Introduction to User Rights delegation configuration under Centos (Linux)

Introduction to User Rights delegation configuration under Centos (Linux)

When it comes to delegation of authority, it is very important for a service to run normally, and the bigger the right, the greater the responsibility, the greater the liability, and the worst harm, when the privilege is compared, the error operation will cause catastrophic damage to the application, so be absolutely careful in the allocation of authority, of course, the general Enterprise, For the permission assignment is very detailed, for the same service will be divided into different operation permissions, so relatively more secure. This problem can be directly identified by the corresponding responsible person. Today we will introduce the user rights delegation under CentOS, first of all we know that CentOS (Linux) under the largest rights account is root, similar to the environment in Windows Administrator, belong to the global administrator, the service has full operational rights My environment is this, the personal habitual use of root privileges to service operations, due to recent audits, the person responsible for the root of the password changes, a new user, and the use of ordinary user login, after modifying the service can not be saved, so for the above environmental issues summed up a bit, Share to children's shoes in need.

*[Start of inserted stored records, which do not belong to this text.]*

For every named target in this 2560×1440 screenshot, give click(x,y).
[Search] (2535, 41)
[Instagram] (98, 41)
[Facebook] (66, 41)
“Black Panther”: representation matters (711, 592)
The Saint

In fact, there are many ways to assign permissions control: Today we will introduce two kinds.

1. Add root permissions to new users

2. Delegate sudo permissions to new users;

We have created a new user in the environment, with the following command

Adduser Gavin--Add user Gavinpass Gavin--Set new password for Gavin users xxxxxxx Enter custom New password xxxxxxx-Input Confirm Custom new password

Then we use the Gavin user to log in and modify the Hosts file

Vim/etc/hosts

When modified, save prompts the user for an action of only ReadOnly

650) this.width=650; "title=" clip_image002 "style=" border-top:0px;border-right:0px;background-image:none; border-bottom:0px;padding-top:0px;padding-left:0px;border-left:0px;margin:0px;padding-right:0px; "border=" 0 "alt = "clip_image002" src= "http://s3.51cto.com/wyfs02/M02/7A/4E/wKioL1anLJmDyQGjAAB_REUnKWA355.jpg" height= "484"/>

vim/etc/passwd

To modify the ID value of a new user Gavin user

Note: We can see the first line, the root ID is 0

650) this.width=650; "title=" clip_image004 "style=" border-top:0px;border-right:0px;background-image:none; border-bottom:0px;padding-top:0px;padding-left:0px;border-left:0px;margin:0px;padding-right:0px; "border=" 0 "alt = "clip_image004" src= "Http://s3.51cto.com/wyfs02/M00/7A/4E/wKiom1anLFejNrhVAADhaXjfQ4s970.jpg" height= "393"/>

Change the ID of the user Gavin to 0

This way, regardless of whether you use root or the newly added user Gavin, the root message will be displayed when you log in.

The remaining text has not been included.